## An Alternate Method for Data Acquisition

I noticed some issues with the previous dataset. Notably, the volume column contained many zero values. With enough incorrect values from the source data, errors can propogate to future pipeline steps. To correct this, I will instead use [The Investors Exchange](https://iextrading.com/), which provides free historical stock data. This data is more accurate and reliable than the Kaggle repo sourced from Yahoo Finance.

In [1]:
import numpy as np
import pandas as pd
import matplotlib.pyplot as plt
from tqdm.notebook import tqdm

To acquire the data, an API key from [Alpaca](https://alpaca.markets/) is required. Alpaca provides an easy to use API for stock trading, market data acquisition, and backtesting. Some features require an authorized account, but for my needs a basic account will work. To utilize the API  you must first generate two keys, a key ID and a secret key. 

In [2]:
import alpaca_trade_api as tradeapi

key_id = None
secret_key = None
with open('../files/private/alpakey') as key_file:
    keys = key_file.readlines()
    key_id = keys[0].strip()
    secret_key = keys[1].strip()
    
api_url = "https://paper-api.alpaca.markets"

alpaca = tradeapi.REST(key_id, secret_key, api_url, api_version='v2')

'top_symbols.json' contains a list of the 500 most frequently traded stock symbols, compiled by scraping The Investors Exchange's website.

In [3]:
import json

symbols = []
with open('../files/public/top_symbols.json') as top_symbols:
    symbols = json.load(top_symbols)

The API restricts users to 100 symbols per call. You can specify the timeperiod between each data point, the number of data points, and the starting or ending point. The results can be returned as a DataFrame for convenience. To train the model, the last 1000 days of data will be used. This data dates back to the middle of 2016.

In [4]:
stocks_current = []

for i in tqdm(range(0, len(symbols), 100)):
    stocks_current.append(alpaca.get_barset(symbols[i:i+100], '1D', 1000).df.stack(level=0).reset_index())

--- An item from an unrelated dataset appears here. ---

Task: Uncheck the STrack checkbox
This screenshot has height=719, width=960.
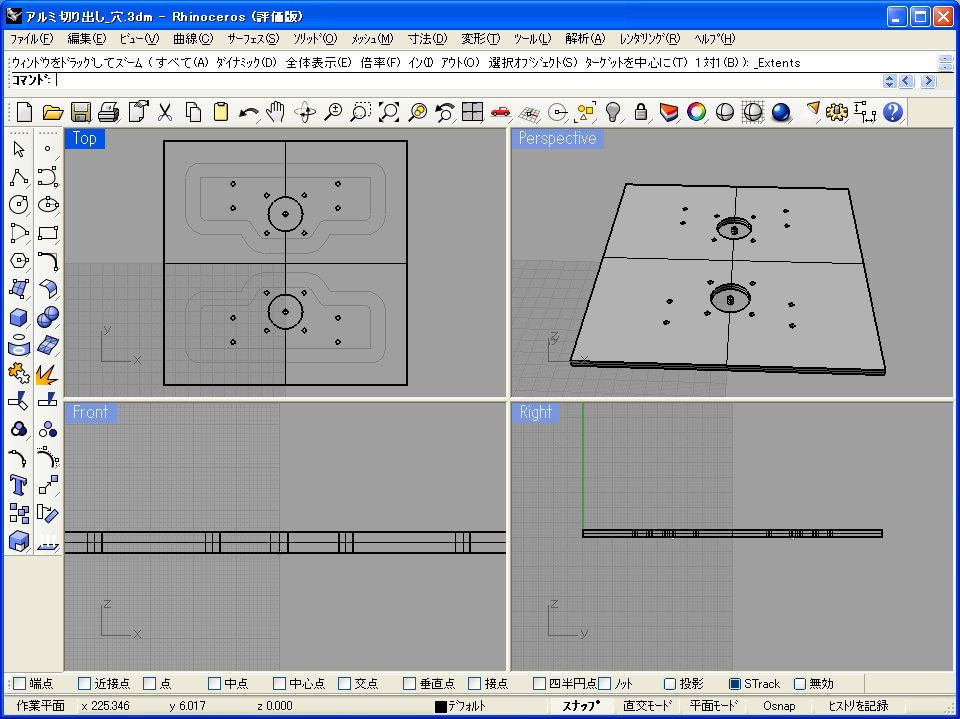Action: click(x=735, y=684)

HBox(children=(FloatProgress(value=0.0, max=5.0), HTML(value='')))




For backtesting the model, unseen data will need to be acquired. However, due to fluctuations in the market, not every year makes for balanced data. To avoid this, I will backtest using three sets of data. 

##### Backtest Set 1: 2008
    
The market crash of 2008 was one of the worst on record. I'll choose this year to test the model's performance in the face of a recession.
    
##### Backtest Set 2: 2011

2011 was neither a good year or a bad year for the market. There was little difference between stock prices in January and December. I'll choose this year to test the model's performance in flat years.

##### Backtest Set 3: 2013

By 2013, the market had rebounded from the 2008 recession. Throughout the year, stock growth never stopped. I'll choose this year to test the model's performance in a successful market.

In [5]:
stocks_2008 = []
for i in tqdm(range(0, len(symbols), 100)):
    stocks_2008.append(alpaca.get_barset(symbols[i:i+100], '1D', 500, end='2009-01-01T00:00:00-00:00').df.stack(level=0).reset_index())
    
stocks_2011 = []
for i in tqdm(range(0, len(symbols), 100)):
    stocks_2011.append(alpaca.get_barset(symbols[i:i+100], '1D', 500, end='2012-01-01T00:00:00-00:00').df.stack(level=0).reset_index())
    
stocks_2013 = []
for i in tqdm(range(0, len(symbols), 100)):
    stocks_2013.append(alpaca.get_barset(symbols[i:i+100], '1D', 500, end='2014-01-01T00:00:00-00:00').df.stack(level=0).reset_index())    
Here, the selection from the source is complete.